Data for the task:

• • •

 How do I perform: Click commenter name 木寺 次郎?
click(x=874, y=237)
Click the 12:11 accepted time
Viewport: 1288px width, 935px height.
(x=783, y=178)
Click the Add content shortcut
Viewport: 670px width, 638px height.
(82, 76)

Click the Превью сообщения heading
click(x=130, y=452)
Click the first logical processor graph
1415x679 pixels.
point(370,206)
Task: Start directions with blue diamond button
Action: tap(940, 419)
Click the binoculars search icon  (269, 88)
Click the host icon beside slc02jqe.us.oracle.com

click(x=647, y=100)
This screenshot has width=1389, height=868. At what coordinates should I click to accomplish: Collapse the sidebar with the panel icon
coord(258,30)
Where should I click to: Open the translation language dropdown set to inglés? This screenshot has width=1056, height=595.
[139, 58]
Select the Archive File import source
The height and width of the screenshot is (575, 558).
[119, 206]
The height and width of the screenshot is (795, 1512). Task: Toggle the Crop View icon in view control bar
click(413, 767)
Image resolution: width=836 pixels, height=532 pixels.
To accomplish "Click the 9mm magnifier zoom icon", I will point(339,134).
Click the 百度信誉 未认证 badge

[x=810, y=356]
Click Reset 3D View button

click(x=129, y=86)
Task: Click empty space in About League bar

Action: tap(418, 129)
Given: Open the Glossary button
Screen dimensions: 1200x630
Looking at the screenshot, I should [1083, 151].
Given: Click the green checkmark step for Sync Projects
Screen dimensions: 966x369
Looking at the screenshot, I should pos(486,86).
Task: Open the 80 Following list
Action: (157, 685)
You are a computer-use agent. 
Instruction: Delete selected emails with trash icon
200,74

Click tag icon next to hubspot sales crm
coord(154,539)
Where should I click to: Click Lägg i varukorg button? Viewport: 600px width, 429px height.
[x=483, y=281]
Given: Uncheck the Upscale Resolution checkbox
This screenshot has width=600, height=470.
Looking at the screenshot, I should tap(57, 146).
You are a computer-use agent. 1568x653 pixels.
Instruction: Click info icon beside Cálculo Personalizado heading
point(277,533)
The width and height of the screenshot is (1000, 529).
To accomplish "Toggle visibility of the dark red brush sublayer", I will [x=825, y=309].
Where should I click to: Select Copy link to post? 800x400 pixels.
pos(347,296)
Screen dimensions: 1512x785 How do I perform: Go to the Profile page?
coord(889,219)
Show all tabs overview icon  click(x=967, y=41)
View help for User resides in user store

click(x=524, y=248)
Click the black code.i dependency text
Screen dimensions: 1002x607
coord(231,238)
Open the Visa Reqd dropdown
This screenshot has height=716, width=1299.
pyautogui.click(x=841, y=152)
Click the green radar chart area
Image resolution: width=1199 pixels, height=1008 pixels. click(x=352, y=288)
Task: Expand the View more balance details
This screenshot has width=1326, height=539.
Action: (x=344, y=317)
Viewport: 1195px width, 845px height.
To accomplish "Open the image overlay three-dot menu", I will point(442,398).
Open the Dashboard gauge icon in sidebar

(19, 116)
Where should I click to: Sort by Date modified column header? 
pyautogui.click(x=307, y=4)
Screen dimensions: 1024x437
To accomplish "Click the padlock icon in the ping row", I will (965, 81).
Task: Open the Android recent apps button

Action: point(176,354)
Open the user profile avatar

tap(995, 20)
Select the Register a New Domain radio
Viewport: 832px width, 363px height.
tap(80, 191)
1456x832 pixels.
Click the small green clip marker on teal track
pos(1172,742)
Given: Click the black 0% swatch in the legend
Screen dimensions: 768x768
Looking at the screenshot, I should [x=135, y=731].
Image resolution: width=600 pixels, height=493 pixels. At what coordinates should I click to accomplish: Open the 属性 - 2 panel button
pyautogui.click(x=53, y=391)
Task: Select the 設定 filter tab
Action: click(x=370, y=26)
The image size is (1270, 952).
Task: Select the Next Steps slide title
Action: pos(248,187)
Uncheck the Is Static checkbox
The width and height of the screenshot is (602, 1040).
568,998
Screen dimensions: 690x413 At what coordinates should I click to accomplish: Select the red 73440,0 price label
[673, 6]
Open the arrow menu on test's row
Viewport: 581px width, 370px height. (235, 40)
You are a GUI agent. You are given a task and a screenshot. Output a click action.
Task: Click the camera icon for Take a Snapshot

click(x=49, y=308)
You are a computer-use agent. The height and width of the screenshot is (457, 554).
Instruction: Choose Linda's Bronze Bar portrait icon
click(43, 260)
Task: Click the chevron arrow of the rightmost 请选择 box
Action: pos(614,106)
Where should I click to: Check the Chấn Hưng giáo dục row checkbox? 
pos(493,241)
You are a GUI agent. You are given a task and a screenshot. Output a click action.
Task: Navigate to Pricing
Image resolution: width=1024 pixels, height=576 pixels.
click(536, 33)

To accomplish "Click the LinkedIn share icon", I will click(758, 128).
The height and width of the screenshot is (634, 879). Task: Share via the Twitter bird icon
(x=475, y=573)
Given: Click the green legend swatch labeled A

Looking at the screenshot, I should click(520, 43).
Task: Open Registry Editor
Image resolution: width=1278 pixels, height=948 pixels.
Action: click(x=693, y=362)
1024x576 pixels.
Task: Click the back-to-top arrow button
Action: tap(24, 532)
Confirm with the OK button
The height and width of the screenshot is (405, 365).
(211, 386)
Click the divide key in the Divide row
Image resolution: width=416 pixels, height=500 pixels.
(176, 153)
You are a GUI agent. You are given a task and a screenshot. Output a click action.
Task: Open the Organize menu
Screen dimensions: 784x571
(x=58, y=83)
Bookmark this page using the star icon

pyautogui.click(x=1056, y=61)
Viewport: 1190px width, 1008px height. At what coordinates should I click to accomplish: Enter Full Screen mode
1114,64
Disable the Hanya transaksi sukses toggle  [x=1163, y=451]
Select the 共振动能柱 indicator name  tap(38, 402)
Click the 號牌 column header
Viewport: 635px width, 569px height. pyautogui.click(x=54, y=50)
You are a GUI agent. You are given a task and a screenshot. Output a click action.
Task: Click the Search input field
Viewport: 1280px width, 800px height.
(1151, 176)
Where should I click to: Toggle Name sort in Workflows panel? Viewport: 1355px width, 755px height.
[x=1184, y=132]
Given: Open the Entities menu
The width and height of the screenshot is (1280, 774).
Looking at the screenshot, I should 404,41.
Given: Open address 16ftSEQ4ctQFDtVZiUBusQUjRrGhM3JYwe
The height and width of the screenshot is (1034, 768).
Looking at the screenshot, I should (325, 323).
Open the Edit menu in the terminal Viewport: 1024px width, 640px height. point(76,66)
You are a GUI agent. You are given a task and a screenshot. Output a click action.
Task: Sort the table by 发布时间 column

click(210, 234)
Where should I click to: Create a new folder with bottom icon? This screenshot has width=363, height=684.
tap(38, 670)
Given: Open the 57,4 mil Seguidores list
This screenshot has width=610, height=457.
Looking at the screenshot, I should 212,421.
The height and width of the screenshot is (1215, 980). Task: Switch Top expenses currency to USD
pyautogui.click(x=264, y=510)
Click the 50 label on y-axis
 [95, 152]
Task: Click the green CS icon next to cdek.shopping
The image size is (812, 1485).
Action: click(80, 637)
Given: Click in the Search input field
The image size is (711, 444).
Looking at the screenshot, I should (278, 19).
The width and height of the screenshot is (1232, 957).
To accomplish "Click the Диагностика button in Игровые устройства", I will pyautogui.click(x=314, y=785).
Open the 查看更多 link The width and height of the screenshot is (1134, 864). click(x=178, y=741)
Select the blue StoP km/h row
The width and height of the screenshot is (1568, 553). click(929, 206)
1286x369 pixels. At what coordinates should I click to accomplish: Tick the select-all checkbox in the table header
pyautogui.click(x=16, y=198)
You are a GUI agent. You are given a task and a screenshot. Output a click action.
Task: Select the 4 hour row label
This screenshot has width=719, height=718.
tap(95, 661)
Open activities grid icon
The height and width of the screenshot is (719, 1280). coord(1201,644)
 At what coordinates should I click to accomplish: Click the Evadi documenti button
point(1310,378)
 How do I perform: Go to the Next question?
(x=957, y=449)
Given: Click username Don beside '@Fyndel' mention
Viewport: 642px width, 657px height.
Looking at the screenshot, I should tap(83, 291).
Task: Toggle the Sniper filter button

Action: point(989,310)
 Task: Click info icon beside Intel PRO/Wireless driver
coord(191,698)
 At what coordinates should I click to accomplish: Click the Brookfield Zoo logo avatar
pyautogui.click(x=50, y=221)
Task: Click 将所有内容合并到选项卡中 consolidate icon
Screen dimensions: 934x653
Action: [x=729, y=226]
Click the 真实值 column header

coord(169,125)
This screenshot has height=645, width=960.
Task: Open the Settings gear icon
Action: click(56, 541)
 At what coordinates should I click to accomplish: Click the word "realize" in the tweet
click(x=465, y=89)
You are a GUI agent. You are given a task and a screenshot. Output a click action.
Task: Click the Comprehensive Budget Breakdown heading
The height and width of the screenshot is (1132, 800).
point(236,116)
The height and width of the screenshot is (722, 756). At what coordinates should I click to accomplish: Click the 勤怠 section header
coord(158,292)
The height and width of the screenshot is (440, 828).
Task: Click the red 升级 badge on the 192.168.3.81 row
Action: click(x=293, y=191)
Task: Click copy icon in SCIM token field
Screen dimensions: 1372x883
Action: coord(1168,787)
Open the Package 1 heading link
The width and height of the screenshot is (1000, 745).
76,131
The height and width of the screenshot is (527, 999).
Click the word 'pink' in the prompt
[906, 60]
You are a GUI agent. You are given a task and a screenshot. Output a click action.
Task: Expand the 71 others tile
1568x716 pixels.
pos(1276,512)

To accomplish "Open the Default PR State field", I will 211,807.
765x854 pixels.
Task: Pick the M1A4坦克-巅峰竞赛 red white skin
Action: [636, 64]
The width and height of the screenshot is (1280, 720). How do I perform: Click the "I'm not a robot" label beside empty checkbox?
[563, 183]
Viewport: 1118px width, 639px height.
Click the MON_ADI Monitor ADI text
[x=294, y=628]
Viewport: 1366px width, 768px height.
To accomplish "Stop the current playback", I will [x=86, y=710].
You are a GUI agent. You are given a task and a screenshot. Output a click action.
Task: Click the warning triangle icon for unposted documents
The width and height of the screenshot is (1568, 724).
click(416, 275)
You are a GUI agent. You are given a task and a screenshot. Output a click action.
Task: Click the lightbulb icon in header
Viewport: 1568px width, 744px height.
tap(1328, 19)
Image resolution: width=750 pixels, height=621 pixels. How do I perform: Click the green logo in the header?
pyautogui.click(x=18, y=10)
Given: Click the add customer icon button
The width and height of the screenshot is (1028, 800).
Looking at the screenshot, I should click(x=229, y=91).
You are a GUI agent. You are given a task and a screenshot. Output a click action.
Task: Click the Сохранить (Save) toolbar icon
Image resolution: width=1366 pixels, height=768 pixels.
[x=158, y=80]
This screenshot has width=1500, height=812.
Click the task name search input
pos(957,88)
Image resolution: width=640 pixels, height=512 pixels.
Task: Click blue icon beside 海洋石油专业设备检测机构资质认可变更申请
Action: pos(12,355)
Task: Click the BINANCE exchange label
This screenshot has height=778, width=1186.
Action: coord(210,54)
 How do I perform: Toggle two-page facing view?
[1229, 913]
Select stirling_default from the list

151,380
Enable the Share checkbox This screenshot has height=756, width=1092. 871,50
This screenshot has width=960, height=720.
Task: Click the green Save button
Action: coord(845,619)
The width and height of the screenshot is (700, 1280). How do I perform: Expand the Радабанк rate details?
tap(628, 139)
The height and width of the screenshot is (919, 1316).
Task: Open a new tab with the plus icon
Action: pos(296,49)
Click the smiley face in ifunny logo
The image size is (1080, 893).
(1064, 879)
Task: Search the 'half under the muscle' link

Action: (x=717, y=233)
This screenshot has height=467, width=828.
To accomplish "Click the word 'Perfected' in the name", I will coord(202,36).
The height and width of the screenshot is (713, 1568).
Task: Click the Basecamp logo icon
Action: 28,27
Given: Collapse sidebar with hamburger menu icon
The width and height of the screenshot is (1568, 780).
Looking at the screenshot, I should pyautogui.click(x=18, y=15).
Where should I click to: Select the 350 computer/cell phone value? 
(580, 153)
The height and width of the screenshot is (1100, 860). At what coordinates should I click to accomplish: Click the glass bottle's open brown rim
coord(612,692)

• • •

Work task: In the entries above, count each line containing the word "black" and reply with only the count.

Task answer: 2